Concepts In Social And Cultural Analysis  V18.0001.001     (P.Harper)         
**Recitation required
Counts as MAP Social Science requirement. 
This course is a gateway to all majors offered by the Department of Social and Cultural Analysis (SCA), and as such focuses on core ideas common to all the fields of study within the department.  The course surveys basic approaches to a range of significant analytical concepts (e.g., Society, Culture, Place, Nature, Difference, Power, Knowledge), each one considered within a two-week unit.  Owing to variation in instructors from semester to semester, there will sometimes be slight alteration in the concepts covered in different terms.    (AF,AM,APA,GSS,LAT,MET,SCA)


Cultural Politics of Food     V18.0380-001   
Everyone eats, but we all have different tastes. How is food a form of cultural expression and cultural practice?

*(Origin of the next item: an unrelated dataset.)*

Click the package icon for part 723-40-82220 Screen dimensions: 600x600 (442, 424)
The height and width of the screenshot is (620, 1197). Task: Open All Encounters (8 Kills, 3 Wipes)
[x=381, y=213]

Why do certain foods gain notoriety while others are forbidden or deemed inedible? How is "taste" constructed and transformed over time, and how does it differ across communities? This course examines food as a site of social formation and cultural production and consumption. Taking an interdisciplinary approach, we will explore the ways in which gender, class, ethnicity, and cultural difference intersect in food.  (AM,APA)

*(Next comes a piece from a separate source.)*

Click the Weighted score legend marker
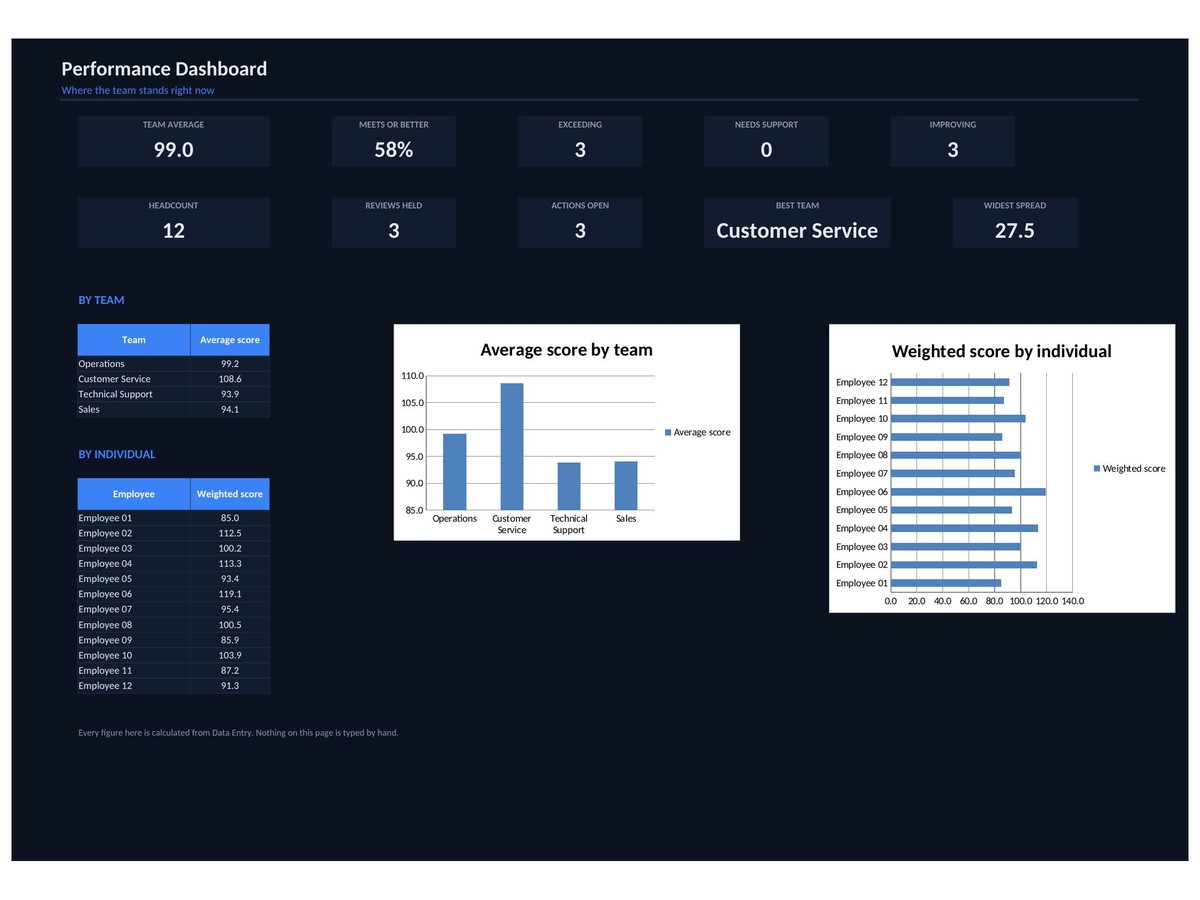1200x900 pixels. tap(1097, 468)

Dangerous & Intermingled: Subaltern New York  V18.0380.004   
Permission of instructor (via email) and prior research experience required
Same as Gallatin K20-1480.001.
In the world of moralists, intermingled New York has and still represents the epitome of danger and evil about the American experiment-the public intermixture of classes, genders, races, sexualities, spiritualisms, and devil knows what else!#? As elite Protestants created a refined European-affected "high brow" culture, they also created their "other"-a transgressive, lowly city of shadows, miscegenation, and impurity. The docks, the Bowery, the Five Points, Greenwich Village, LES/Loisaida, Chinatown, and Harlem were all forged against the repressed imaginings of the powerful and distinguished. This people's Gotham, this disdained intertwined underworld of music, slang, jokes, songs, stories, foodways, and marvels of people, from different cultures and subcultures seeing, touching, smelling, tasting, speaking/listening, and living amongst each other will be the focus of this advanced research seminar. Prior original research experience required.   
(AM, APA, LAT, MET, SCA)


Deconstructing Obama: Race, Class, Politics and the Media
  V18.0180.006
Deconstructing Obama: Race, Class, Politics and the Media: This seminar will use the historic campaign of Barack Obama as a mirror to probe the persistent yet ever changing role of race in American politics. Students will examine media coverage of the campaign and look the conservative backlash to the Obama candidacy and the mythology or reality of Post-racial American society. The seminar will host guest speakers who were involved in the news coverage of the campaign. The course will be taught by Professor David Dent, author of In Search of Black America and the forthcoming The American Extreme. He has written for many publications, including The New York Times Magazine, Black Renaissance Noire, The Washington Post, Salon and many other publications.   (AF, AM)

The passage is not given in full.